Principles of a flexible and stable petroleum fiscal framework

There are few areas of economic policymaking in which the returns to good decisions are so high – and the punishment of bad decisions so cruel – as the management of natural resource wealth,” noted Philip Daniel, a reputed expert of the IMF. One of the most important tools in the management of natural resources is the fiscal regime of petroleum exploration and production.

Petroleum fiscal policy is a key instrument through which producing countries aim at getting as large a share of the economic rent generated by oil and gas extraction as possible.

Governments also promote socio-economic objectives: jobs, technology transfer, infrastructure projects, macroeconomic stability by means of steady budgetary incomes etc. Under concession regimes, title holders seek to obtain profits that are proportional with the degree of risk they take when investing in exploration and production. In order to achieve such objectives on the long term, it is paramount to have a transparent, predictable and internationally competitive regulation environment.

However, fiscal stability seems to be harder and harder to achieve, as in the past 15 years international oil markets have become unprecedentedly volatile. Between 2002 and 2008 the Brent barrel price rose fivefold to the historical level of $147, only to fall to $46 within the following three months; then, it went up again to reach $127 at the beginning of 2011, where it stayed relatively stable until the summer of 2014; the price then collapsed 60% from $114 till the year’s end, hovering under the $50 dollar level at present.
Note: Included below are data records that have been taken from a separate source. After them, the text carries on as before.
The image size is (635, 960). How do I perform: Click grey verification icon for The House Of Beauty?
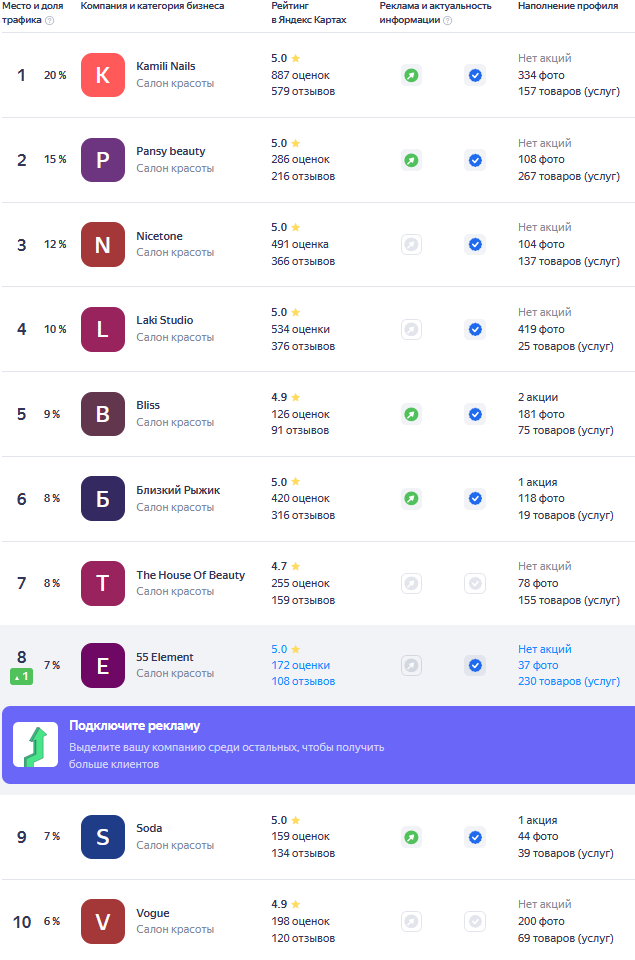click(x=475, y=583)
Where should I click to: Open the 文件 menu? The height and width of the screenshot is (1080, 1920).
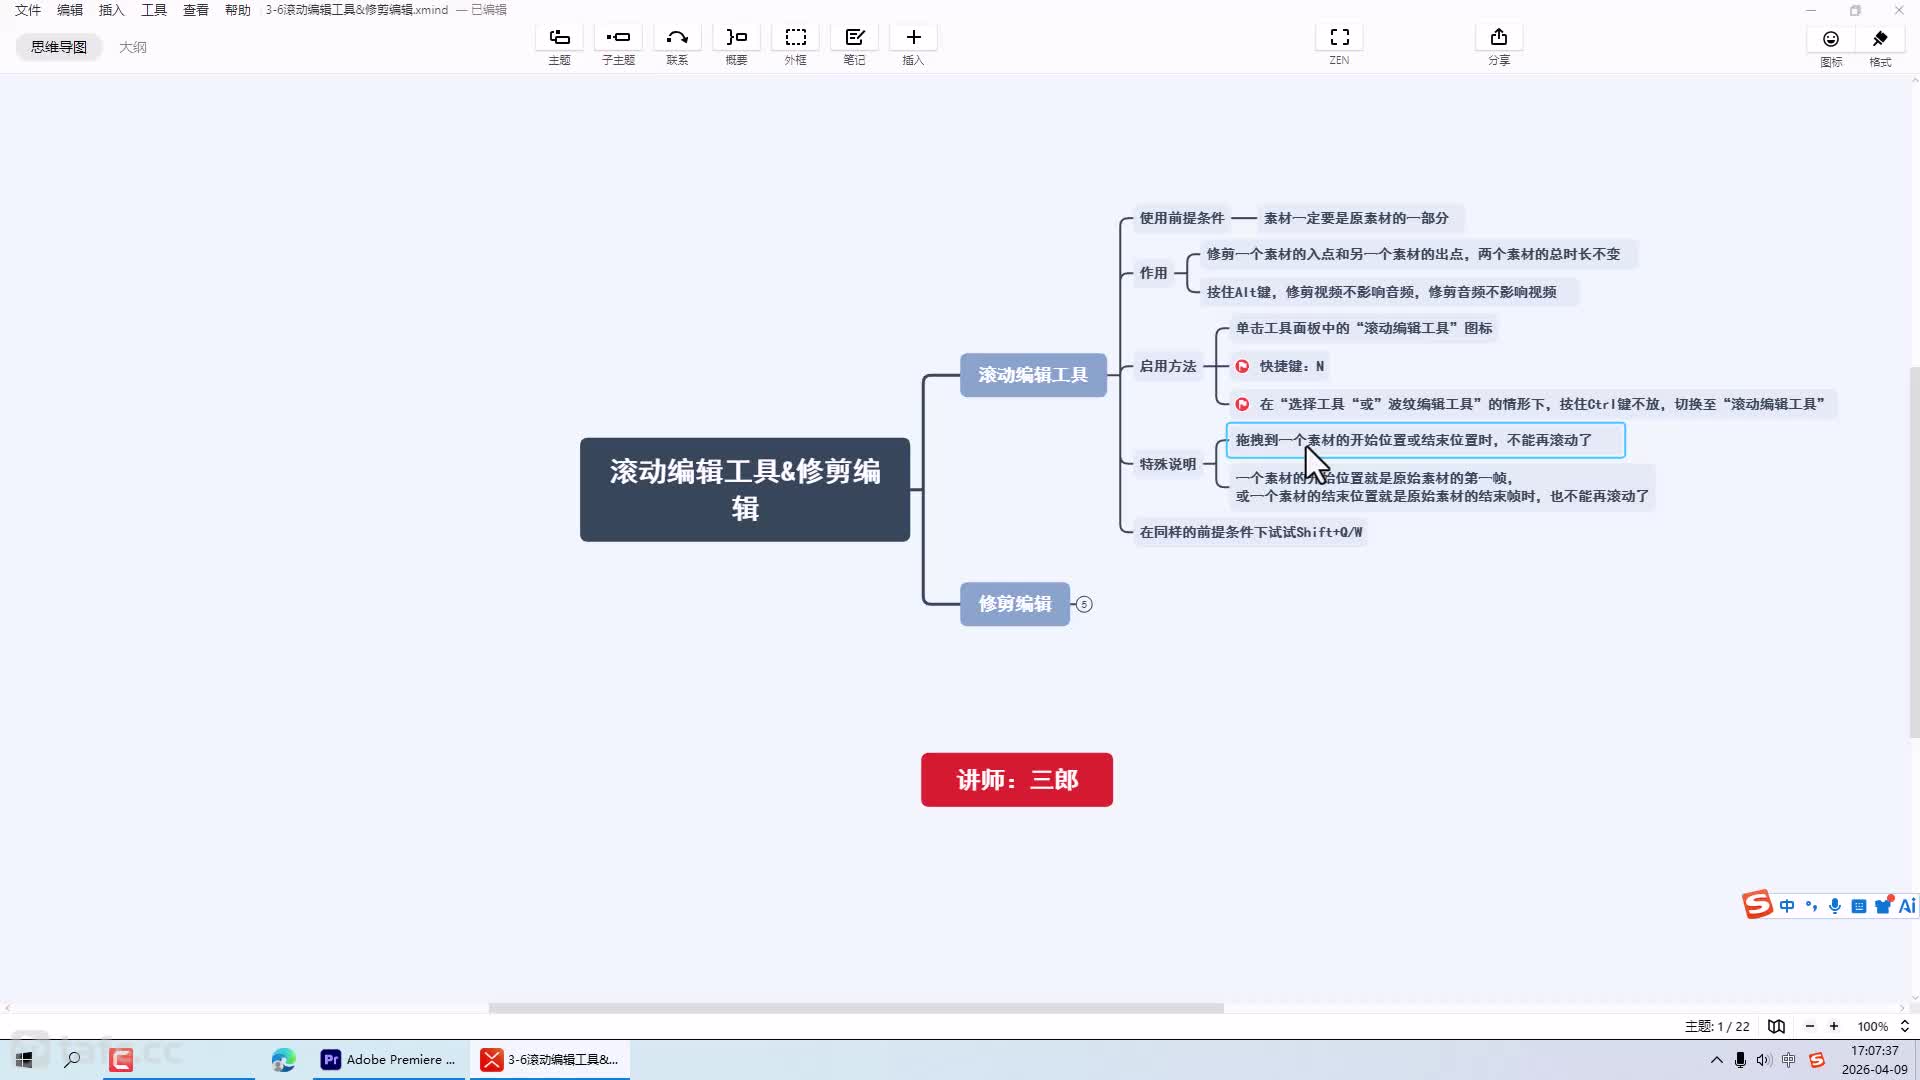28,10
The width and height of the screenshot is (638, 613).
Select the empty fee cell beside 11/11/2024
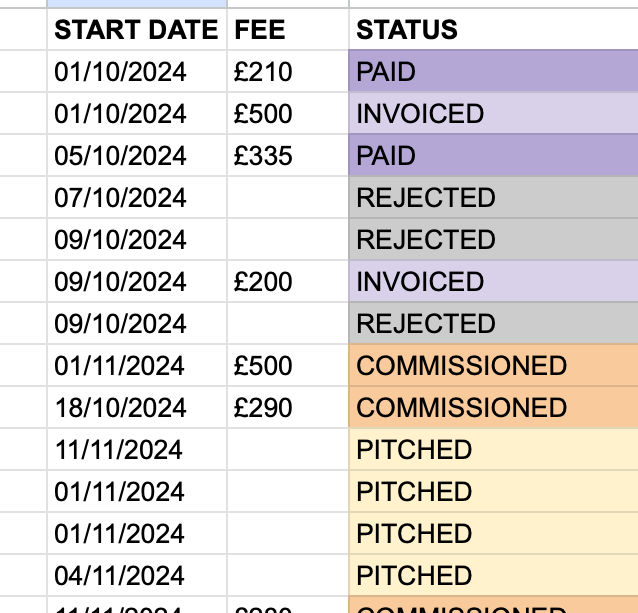point(288,449)
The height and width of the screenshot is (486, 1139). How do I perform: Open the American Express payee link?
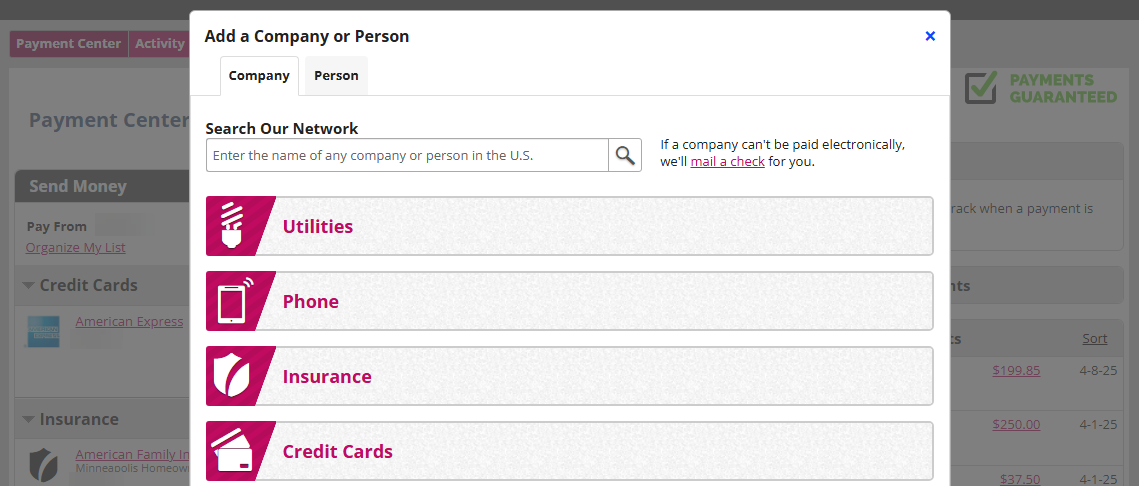point(129,321)
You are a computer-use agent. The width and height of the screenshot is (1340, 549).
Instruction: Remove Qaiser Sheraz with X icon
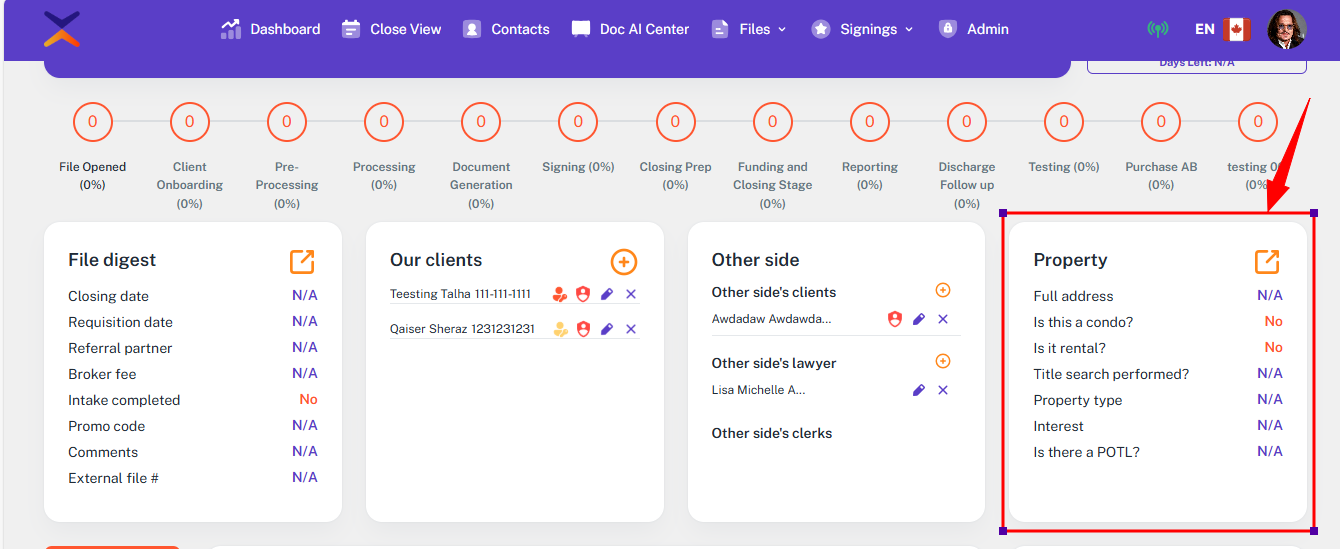point(631,329)
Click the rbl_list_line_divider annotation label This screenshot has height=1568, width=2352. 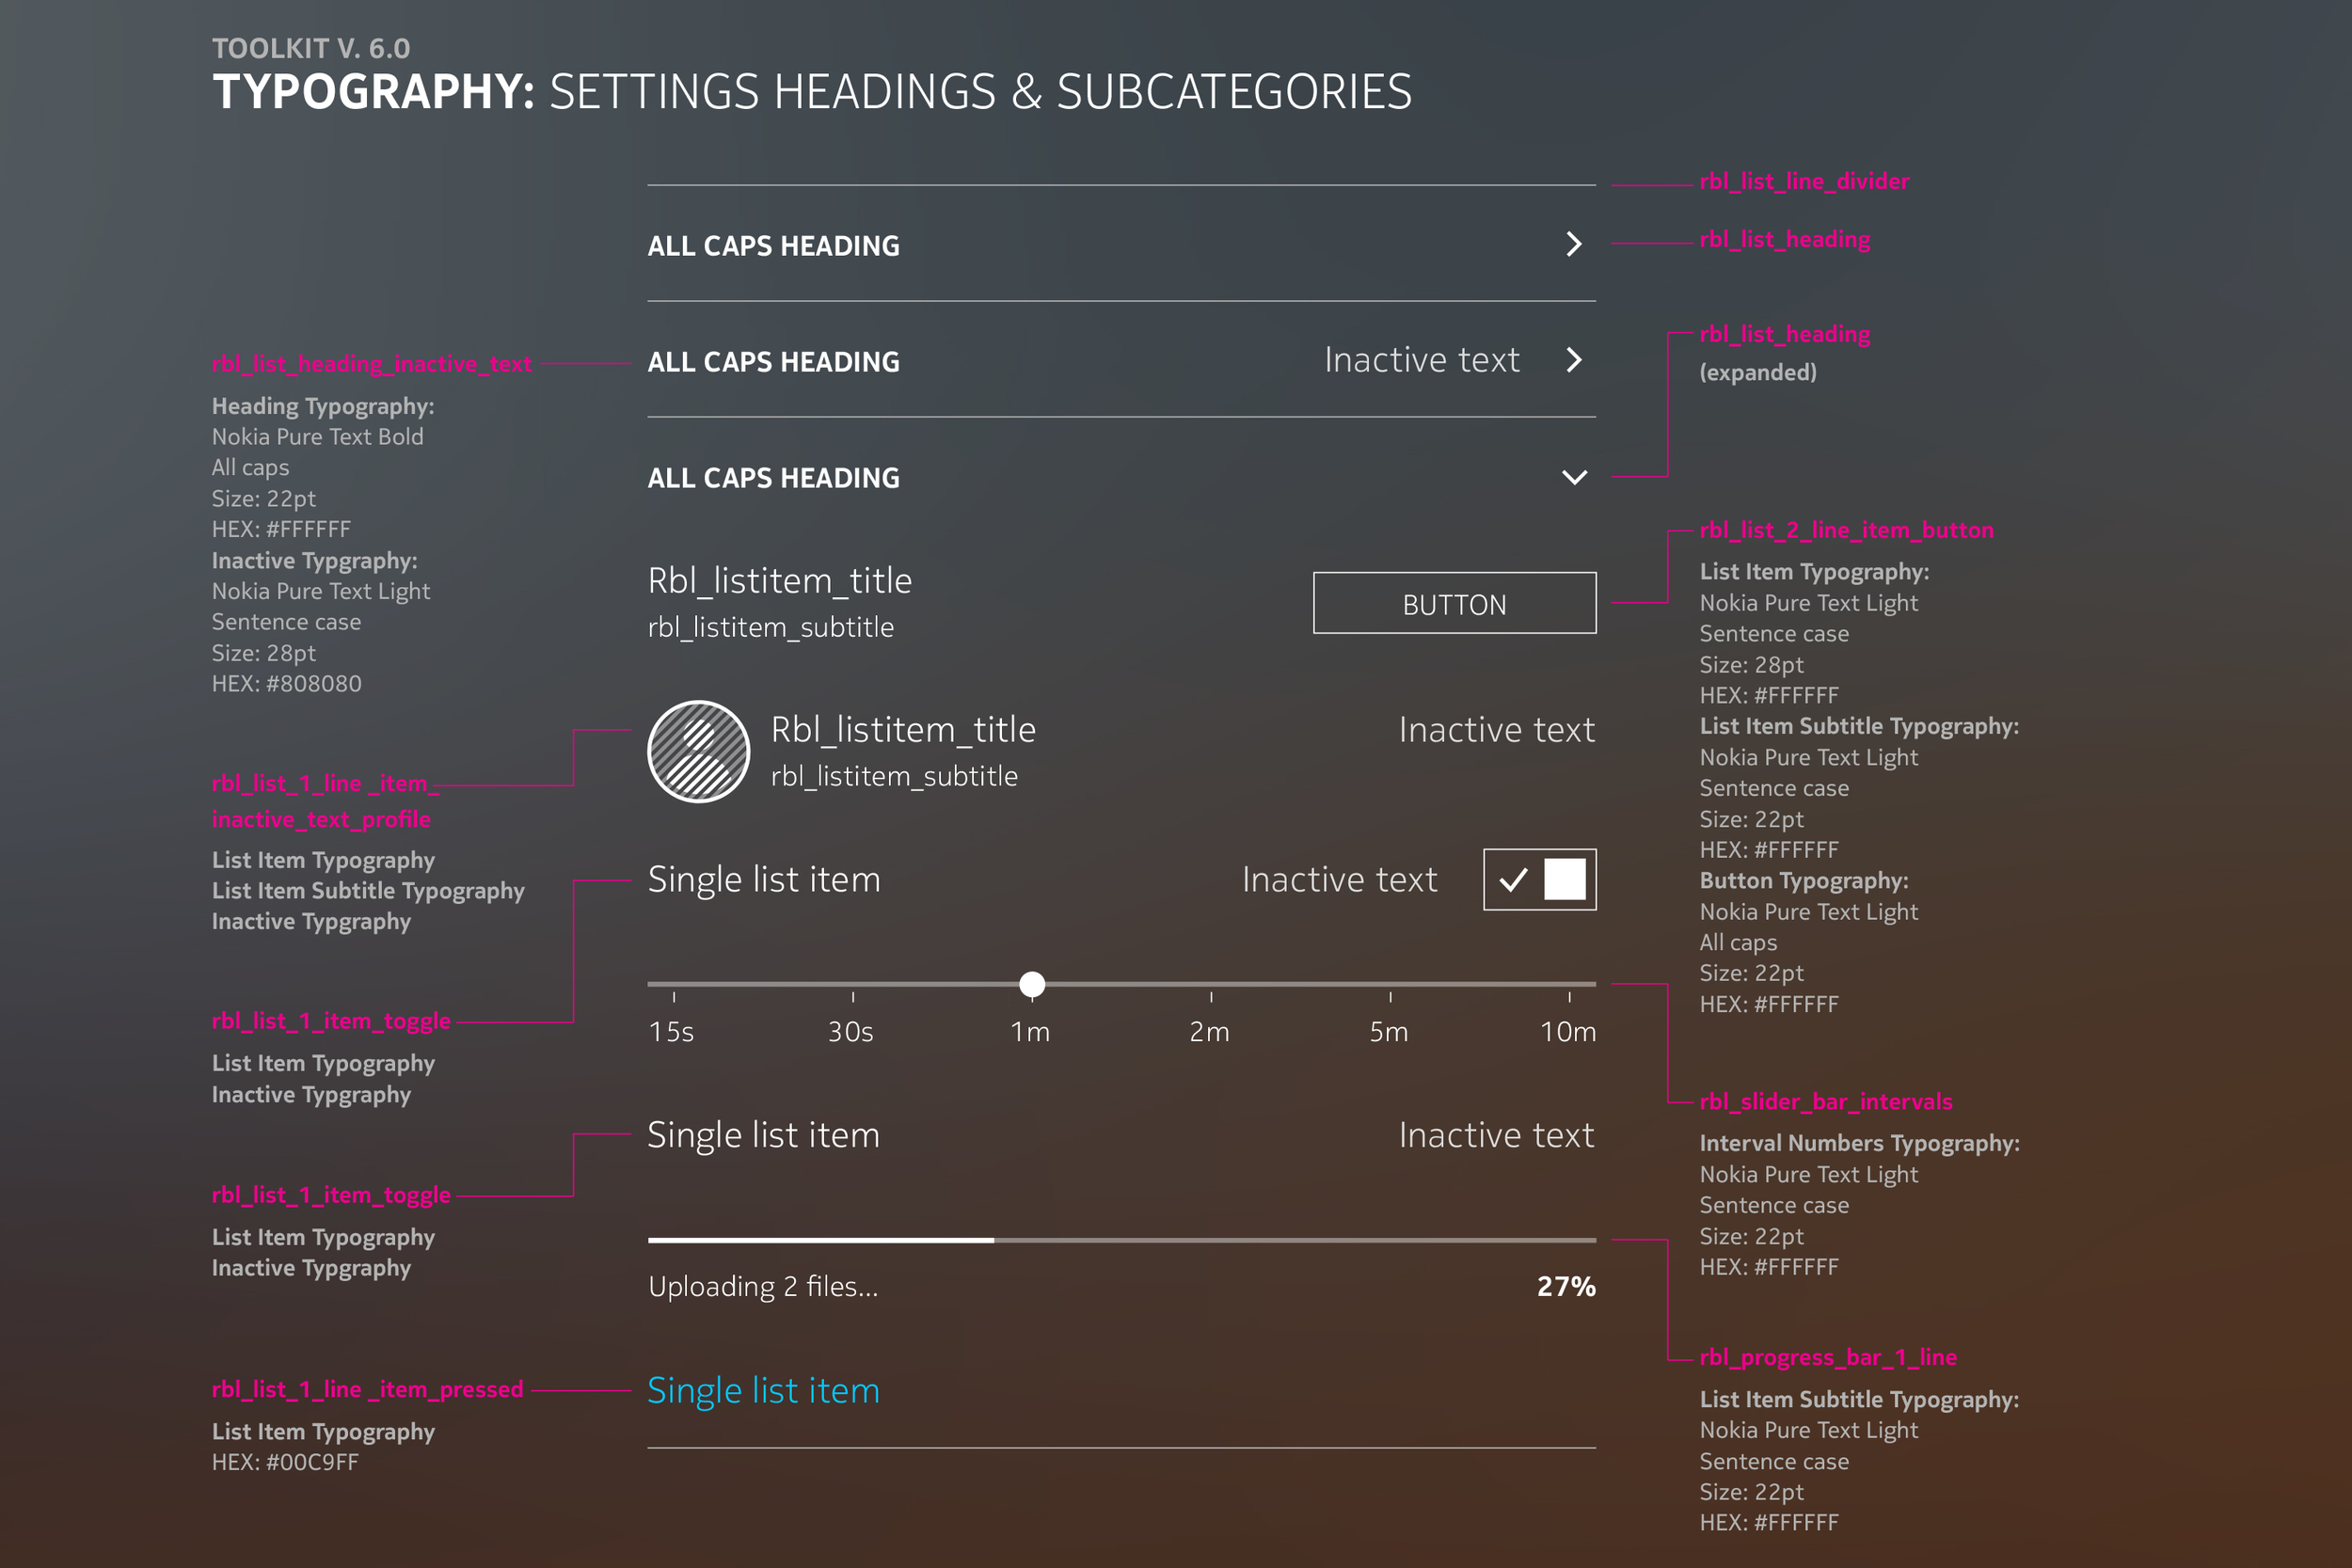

The volatility of international oil quotations has challenged the stability of petroleum fiscal frameworks. Thus, starting in the mid-2000s, several producing countries showed their frustration at the fact that fiscal terms failed to generate the expected economic rent. Such governments wanted to renegotiate the fiscal terms in their favor. By the same token, cheap oil pushes companies to ask for milder fiscal treatment, in order to be able to pursue their investment plans. Given that the economic cycle of petroleum projects is about 30 years on average, it is quite a challenge for a petroleum fiscal framework to remain stable for so long, under high oil markets’ volatility.